Body Cameras in Rochester. 5 questions yet to be answered.

Now that the City of Rochester has accepted a vendor for the body-worn cameras (BWC) City police officers will be wearing, they should now be fully-ensconced in the process of writing up policy documents for their full-time use. This is according to the City of Rochester’s timeline of events here. The City offers many “model policies” as envisioned by the ACLU and the International Association of Chiefs of Police, as well as actual policy docs from similarly-sized cities in the US.

But while we wait for the formal policy document to be announced, I’m left with 5 big questions about what I’m seeing.

#5. Who are the RPD’s policy-writing partners?

The timeline notes that throughout the months of January, February and March, “RPD is working with its partners, to include the Rochester Police Locust Club” to develop a policy document for BWC use in the field. The RPD and the Locust Club – cops and more cops – we know about. Who else? How will the concerns of the public, ably voiced in community input sessions, be represented in policy meetings?

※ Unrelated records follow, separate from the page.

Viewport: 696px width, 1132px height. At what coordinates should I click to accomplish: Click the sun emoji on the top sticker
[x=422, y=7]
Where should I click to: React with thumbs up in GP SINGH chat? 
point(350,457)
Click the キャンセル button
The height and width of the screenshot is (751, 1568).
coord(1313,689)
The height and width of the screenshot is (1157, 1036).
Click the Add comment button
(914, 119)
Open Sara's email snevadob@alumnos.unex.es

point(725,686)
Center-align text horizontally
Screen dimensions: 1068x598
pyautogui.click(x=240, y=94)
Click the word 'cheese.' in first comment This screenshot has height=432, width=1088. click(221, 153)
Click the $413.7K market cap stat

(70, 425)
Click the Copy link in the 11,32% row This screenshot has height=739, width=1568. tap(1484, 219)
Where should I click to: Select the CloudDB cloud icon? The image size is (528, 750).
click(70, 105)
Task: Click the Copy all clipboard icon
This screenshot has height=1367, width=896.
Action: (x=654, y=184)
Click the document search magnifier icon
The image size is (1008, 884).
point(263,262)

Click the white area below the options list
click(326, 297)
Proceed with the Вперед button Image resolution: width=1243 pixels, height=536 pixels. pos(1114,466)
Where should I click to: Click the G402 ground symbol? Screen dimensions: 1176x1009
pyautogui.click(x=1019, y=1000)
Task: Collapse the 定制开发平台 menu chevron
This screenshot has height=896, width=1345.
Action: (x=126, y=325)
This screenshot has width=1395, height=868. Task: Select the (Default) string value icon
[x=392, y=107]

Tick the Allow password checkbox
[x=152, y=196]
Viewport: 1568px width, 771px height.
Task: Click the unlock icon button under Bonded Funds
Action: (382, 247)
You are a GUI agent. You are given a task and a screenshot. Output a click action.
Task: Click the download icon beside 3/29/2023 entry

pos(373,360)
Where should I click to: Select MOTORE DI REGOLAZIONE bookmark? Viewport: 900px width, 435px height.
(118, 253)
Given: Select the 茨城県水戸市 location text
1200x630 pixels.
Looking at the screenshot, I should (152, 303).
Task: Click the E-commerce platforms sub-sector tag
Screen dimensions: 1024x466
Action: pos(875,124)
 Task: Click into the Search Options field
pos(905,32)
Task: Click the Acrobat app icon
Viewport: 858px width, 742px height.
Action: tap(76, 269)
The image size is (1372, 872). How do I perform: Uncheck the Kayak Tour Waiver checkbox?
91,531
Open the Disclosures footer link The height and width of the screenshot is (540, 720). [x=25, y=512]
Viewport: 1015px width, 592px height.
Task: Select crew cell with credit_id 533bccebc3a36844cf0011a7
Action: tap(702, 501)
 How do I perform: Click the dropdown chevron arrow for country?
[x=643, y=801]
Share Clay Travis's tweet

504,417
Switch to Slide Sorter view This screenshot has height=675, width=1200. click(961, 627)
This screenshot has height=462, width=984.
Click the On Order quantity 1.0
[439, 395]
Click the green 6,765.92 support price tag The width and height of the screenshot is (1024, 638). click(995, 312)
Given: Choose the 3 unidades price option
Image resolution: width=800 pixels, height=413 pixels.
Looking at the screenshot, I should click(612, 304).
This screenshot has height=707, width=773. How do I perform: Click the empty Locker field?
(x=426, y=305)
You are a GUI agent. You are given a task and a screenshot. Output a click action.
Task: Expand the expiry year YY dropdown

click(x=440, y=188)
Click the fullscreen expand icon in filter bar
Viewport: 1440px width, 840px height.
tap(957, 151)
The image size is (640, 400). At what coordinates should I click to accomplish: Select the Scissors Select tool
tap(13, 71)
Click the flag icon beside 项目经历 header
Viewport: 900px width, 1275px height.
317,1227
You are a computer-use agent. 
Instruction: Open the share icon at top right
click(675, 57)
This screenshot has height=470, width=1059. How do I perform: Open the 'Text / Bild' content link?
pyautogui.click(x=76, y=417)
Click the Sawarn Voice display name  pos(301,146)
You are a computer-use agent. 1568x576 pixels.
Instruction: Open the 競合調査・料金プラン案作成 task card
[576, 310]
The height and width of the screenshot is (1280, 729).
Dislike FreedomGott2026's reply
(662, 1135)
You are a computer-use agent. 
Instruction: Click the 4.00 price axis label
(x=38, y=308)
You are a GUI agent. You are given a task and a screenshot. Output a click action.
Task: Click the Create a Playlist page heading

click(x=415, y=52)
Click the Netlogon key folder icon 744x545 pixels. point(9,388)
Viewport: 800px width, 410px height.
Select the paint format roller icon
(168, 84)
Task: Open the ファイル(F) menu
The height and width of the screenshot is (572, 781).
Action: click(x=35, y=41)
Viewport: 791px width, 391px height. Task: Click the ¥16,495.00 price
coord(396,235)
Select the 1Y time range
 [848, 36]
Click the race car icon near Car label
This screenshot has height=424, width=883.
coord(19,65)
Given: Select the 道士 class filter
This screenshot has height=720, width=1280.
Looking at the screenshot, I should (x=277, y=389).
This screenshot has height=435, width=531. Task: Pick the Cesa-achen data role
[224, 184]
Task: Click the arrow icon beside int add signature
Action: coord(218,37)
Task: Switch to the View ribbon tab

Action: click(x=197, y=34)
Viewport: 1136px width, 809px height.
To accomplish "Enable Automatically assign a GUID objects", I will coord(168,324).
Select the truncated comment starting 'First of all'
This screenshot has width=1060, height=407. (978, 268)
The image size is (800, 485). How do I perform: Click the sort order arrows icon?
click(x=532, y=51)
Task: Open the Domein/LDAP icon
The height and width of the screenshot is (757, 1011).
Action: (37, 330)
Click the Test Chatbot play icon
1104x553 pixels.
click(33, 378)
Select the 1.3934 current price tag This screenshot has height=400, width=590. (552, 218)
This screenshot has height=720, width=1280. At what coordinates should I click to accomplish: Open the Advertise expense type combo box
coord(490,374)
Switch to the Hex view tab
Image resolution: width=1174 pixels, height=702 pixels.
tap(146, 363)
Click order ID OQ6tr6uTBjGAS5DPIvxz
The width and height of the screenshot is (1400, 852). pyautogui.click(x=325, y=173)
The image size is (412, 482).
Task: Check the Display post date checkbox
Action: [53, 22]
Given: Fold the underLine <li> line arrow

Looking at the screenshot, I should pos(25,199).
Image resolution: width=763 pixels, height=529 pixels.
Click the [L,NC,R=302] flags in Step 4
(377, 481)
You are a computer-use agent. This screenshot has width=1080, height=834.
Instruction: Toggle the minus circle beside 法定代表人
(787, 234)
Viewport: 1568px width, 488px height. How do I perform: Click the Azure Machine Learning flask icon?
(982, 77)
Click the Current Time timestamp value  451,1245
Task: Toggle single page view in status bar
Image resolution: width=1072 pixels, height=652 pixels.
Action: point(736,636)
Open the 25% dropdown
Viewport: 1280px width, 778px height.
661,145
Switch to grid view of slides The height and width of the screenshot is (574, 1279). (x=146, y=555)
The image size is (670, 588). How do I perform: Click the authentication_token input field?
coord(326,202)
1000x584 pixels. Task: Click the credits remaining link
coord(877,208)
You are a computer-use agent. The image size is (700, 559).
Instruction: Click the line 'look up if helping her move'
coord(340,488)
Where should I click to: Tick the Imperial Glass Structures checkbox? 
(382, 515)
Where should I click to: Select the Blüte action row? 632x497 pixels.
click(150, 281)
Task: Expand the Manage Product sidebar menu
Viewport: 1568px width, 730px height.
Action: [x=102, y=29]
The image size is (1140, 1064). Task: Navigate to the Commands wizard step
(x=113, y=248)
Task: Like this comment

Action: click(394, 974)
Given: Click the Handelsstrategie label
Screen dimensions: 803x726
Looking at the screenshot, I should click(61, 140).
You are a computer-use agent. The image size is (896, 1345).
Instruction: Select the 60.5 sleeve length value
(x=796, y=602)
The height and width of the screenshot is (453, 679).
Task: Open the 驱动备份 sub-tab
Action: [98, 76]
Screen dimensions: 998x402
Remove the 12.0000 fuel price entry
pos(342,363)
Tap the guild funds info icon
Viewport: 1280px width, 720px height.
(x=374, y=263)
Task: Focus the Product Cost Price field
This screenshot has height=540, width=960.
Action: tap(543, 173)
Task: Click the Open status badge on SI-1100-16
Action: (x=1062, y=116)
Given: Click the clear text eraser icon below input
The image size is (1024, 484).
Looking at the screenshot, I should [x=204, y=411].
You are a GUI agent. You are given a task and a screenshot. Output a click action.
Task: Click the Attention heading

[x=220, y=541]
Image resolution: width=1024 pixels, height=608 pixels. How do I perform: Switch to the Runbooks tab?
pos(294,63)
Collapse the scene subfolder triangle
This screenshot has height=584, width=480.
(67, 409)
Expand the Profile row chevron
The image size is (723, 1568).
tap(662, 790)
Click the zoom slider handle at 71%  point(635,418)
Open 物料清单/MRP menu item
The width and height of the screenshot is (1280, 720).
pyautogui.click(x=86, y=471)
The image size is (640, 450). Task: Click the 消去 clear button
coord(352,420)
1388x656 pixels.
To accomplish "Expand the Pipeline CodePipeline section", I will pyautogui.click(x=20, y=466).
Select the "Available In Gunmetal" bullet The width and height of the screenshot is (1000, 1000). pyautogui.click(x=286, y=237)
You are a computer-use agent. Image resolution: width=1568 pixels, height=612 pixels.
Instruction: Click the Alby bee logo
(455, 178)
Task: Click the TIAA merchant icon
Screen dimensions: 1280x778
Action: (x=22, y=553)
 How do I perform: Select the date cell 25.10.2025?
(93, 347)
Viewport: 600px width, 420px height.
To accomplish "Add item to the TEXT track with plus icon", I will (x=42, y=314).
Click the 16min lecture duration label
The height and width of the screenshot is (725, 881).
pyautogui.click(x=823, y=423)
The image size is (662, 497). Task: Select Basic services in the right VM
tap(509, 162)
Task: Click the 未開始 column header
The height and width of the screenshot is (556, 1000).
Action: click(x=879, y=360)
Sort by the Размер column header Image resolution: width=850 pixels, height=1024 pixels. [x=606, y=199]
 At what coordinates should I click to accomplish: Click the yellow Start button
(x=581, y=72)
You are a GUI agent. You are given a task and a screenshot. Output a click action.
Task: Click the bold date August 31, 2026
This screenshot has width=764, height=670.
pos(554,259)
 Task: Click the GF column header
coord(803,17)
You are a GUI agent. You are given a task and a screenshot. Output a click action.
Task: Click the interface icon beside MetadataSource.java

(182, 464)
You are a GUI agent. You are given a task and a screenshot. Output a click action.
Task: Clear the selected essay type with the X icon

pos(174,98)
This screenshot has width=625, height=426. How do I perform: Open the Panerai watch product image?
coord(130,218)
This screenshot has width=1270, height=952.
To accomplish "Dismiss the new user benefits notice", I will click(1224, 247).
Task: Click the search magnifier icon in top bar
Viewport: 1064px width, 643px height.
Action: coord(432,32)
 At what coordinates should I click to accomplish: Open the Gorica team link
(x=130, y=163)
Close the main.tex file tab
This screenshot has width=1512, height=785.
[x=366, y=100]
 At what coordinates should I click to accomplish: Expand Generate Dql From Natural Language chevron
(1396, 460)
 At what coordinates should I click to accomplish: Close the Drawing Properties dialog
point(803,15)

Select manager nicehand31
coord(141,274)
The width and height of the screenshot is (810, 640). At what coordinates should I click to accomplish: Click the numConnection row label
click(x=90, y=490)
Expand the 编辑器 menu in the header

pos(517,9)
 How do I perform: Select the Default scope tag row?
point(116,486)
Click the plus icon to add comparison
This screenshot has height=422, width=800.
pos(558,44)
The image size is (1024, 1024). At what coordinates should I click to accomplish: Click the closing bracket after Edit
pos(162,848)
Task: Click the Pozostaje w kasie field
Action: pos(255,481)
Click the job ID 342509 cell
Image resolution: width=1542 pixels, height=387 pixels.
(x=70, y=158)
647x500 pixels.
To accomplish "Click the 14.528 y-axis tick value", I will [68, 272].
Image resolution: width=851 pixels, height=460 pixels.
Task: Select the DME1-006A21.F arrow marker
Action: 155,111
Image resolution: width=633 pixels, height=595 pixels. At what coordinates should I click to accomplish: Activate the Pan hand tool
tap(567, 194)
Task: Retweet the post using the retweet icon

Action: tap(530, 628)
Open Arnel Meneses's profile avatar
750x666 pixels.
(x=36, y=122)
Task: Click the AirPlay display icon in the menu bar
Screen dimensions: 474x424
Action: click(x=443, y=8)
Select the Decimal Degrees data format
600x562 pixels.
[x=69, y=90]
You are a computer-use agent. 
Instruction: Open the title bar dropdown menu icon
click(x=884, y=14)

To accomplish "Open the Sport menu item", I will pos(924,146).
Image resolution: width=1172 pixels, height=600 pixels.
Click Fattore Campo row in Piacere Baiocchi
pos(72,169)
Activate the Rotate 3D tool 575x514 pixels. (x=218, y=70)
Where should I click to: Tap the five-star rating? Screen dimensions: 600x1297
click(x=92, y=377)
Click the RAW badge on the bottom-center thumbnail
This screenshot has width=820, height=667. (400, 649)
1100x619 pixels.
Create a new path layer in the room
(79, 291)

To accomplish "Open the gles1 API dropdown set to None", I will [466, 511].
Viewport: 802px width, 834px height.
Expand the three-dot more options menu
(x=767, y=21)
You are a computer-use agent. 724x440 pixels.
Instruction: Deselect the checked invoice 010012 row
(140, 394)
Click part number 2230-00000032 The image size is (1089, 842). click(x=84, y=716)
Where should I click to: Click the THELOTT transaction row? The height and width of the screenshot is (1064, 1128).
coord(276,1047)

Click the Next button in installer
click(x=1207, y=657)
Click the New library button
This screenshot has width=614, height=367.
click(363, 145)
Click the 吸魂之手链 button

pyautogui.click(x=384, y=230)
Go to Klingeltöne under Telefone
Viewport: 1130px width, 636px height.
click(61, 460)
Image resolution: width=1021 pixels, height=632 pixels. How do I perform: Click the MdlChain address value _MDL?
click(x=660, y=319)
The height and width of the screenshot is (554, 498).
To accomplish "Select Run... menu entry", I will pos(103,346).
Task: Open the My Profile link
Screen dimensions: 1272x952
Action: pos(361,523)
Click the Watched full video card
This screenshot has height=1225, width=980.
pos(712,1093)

#4. What makes video “evidentiary?”

Standard in the model policies is the clause that video should be kept only if the information contained in it is considered “evidentiary” to an ongoing investigation or trial. This makes sense. But the question is how “evidentiary” is defined, and in relation to what?

If a BWC is used in a traffic stop on East Ave while there is a simultaneous investigation of underage drinking on the same street? Does evidence get stockpiled in the name of the second investigation, at the expense of the people involved in the first?

#3. Under what circumstances can “non-evidentiary” video be reexamined?

The public comments make clear that local residents are OK with keeping video on file that is currently being used in an investigation or trial. They even seem to be OK with allowing non-evidentiary video to be kept on hand. The ACLU recommends allowing non-evidentiary video files to be kept up to 6 months. But why allow the video to remain at all, if there’s no immediate reason to find the video evidentiary? The obvious answer would be to reinvestigate the video in the event that some other crime might be solved with it.

By whose authority is that video reopened? Is a warrant required to reopen the archived video? Some other benchmark? In fact,

#2. Does a subject of a BWC video get notified of the video’s status?

We can guess that the answer to this is, ‘no.’ But that raises more questions. Are we all supposed to just believe that local police have disposed of video? Or can we be informed in keeping with our right to privacy? If there is a reason to keep a tape of a resident beyond the retention policy, that certainly seems like something they should be made aware of, yet doing so just as obviously could endanger important police investigations.

#1. Can policy ever match reality?

We invest a lot of faith in our institutions: it’s a cornerstone of a functional democracy. The effectiveness of local police is no less critically based on faith and trust – even if that trust is tested on a moment-by-moment basis. But a casual read of even the most conservative model policy on body worn cameras reads like a buffet of civil rights violation.

You don’t have to fear the “dirty cop,” the “rogue,” the “out of control sargeant” nor any other made-for-TV cop bad guy to understand that the models seem like a problem. A liberal reading of even the ACLU’s model policy could lead to perpetual video records of Rochester, one side to the other. Unless Rochester’s policy ends up being a lot more conservative than the models, how well or poorly body cameras are implemented is going to come down to trust.

And it’s trust that the body cameras are supposed to improve. A tall order.